O que tem garantido comida na mesa de Braulio e de outros venezuelanos é a chamada “moeda dura” (geralmente dólares, euros ou pesos colombianos), mais estável que a moeda venezuelana, cuja inflação pode passar da casa de 1.000.000% ainda em 2018. “Se você comete o erro de economizar em bolívares, amanhã não valem mais nada”, diz o jornalista, que faz colaborações com meios internacionais, o que representa a parte mais gorda de seu salário. 

Colaboração internacional 

No começo de novembro, Un Mundo Triangular formou parceria com o site brasileiro Joselito Müller, também de notícias satíricas. Com o acordo, os dois portais podem republicar o conteúdo do outro à vontade. Perguntado se a eleição de Jair Bolsonaro teve alguma influência nessa aliança, Braulio não titubeou: “sim, com certeza. Somos viciados pela maldade, pelo poder, pelas pessoas más. Só que ninguém nos explicou como uma pessoa tão má foi eleita. Então que nos diga alguém do Brasil, que certamente vai fazer uma análise melhor do que a nossa”. 

De acordo com Braulio, seu portal já havia unido forças anteriormente com um veículo uruguaio, mas os assuntos que vinham de Montevidéu eram pouco compatíveis com a situação venezuelana. “Lá não tem pobreza, populismo e essas coisas. (Comparado à Venezuela) é praticamente uma filial da Suíça na América Latina”, acredita. 

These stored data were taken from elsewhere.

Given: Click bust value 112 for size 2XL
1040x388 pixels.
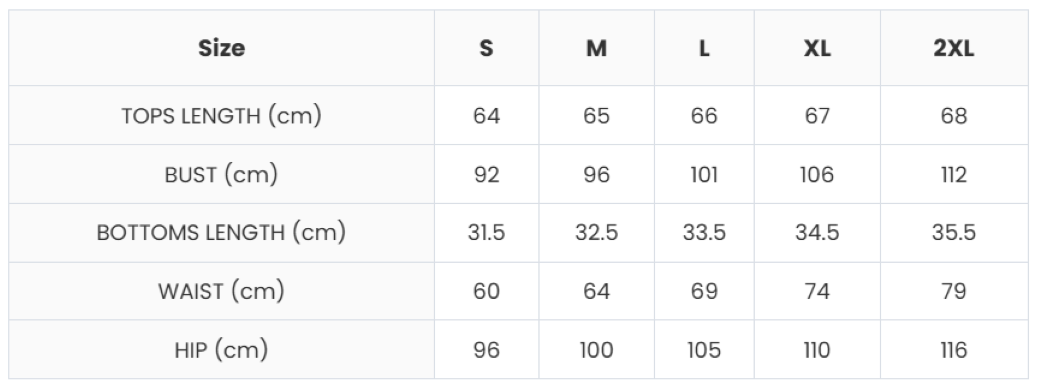Looking at the screenshot, I should pyautogui.click(x=954, y=174).
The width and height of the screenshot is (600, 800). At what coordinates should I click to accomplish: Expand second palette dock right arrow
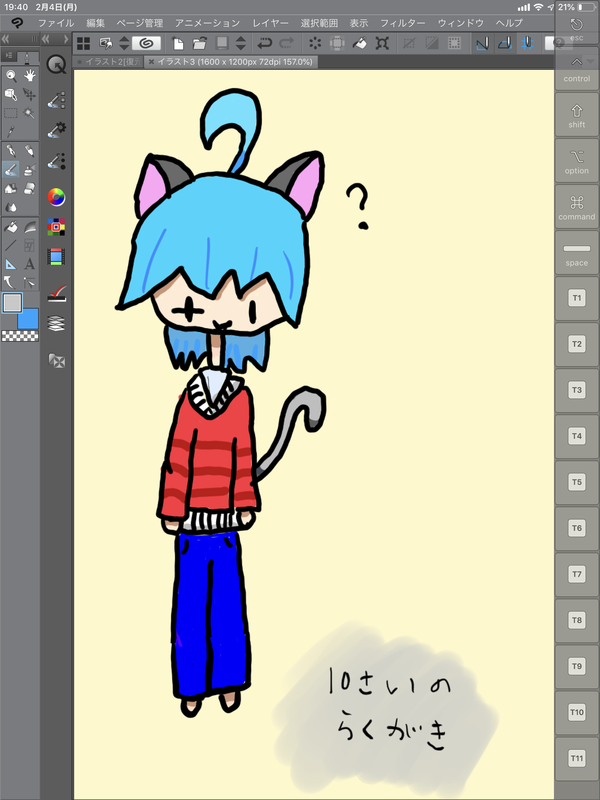click(64, 40)
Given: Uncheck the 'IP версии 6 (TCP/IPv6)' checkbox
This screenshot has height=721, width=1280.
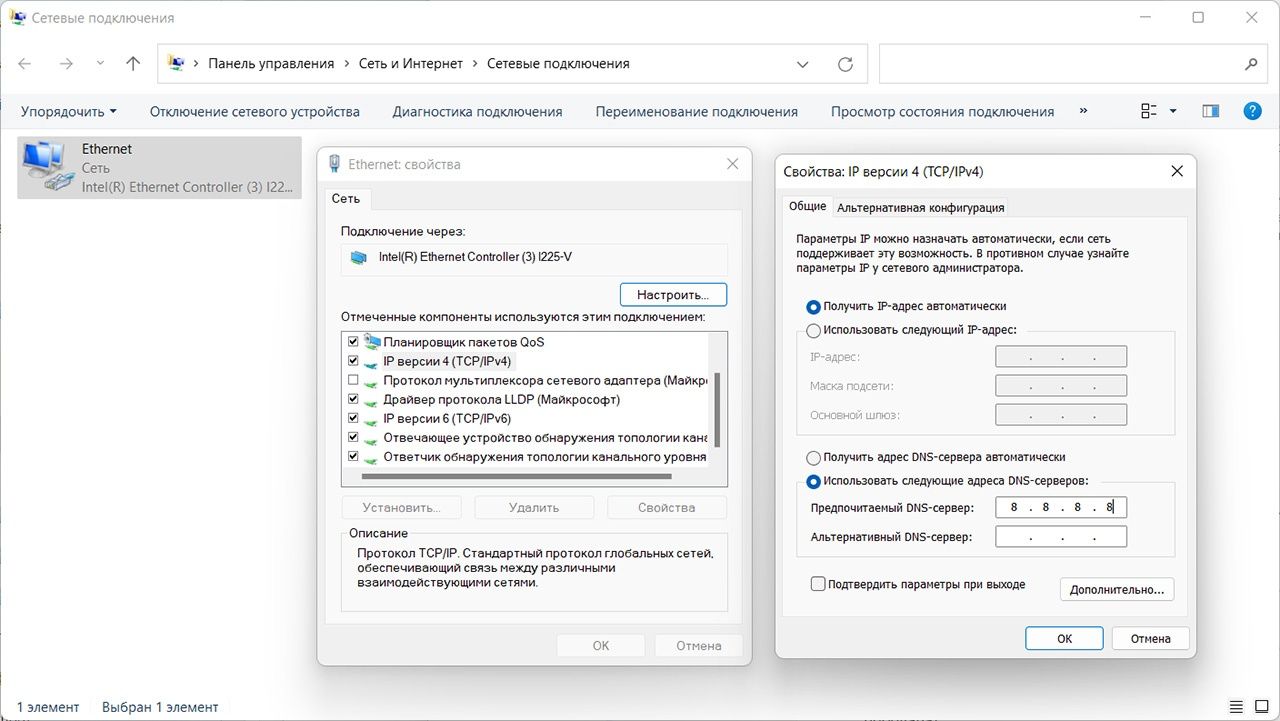Looking at the screenshot, I should [x=353, y=419].
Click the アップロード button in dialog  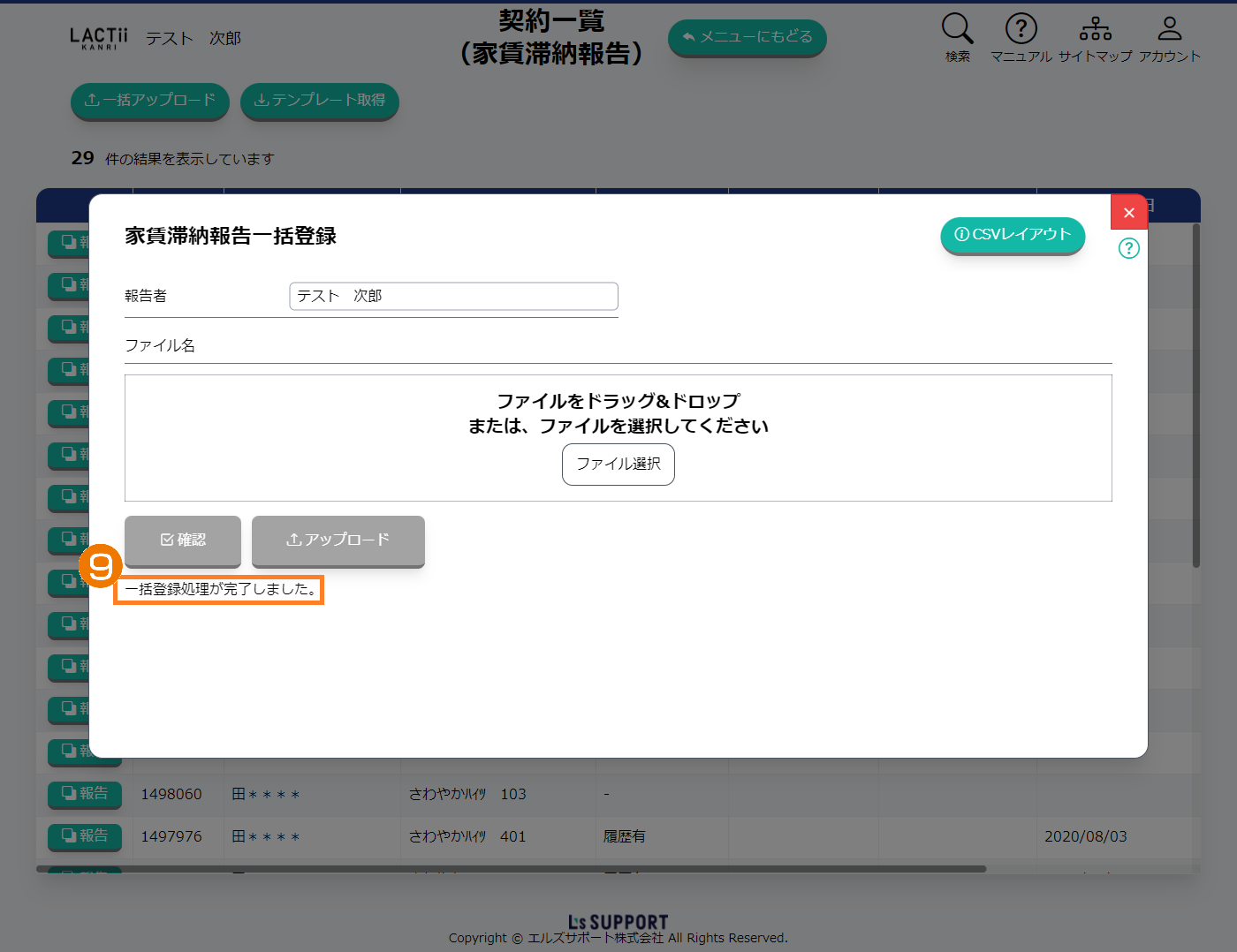coord(338,540)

Recentemente, a Venezuela virou objeto de discussão de uma possível invasão militar norte-americana ou com auxílio de países vizinhos. Embora não haja qualquer posição oficial, fontes ligadas ao governo colombiano disseram que o presidente Iván Duque estaria disposto a participar da derrubada de Maduro. O portal do trio de Maracaibo inclusive publicou uma nota tirando sarro de quem acredita nessa saída: “Matou a mãe por acordá-lo enquanto sonhava que os Estados Unidos finalmente invadiam a Venezuela”. 

De acordo com Braulio, a linha editorial do site, apesar de oposta ao governo, ainda não apoiou a intervenção. “É algo muito perigoso. A guerrilha colombiana também vem marcando presença na Venezuela. E não há intervenção americana que não tenha sido sangrenta”, conclui.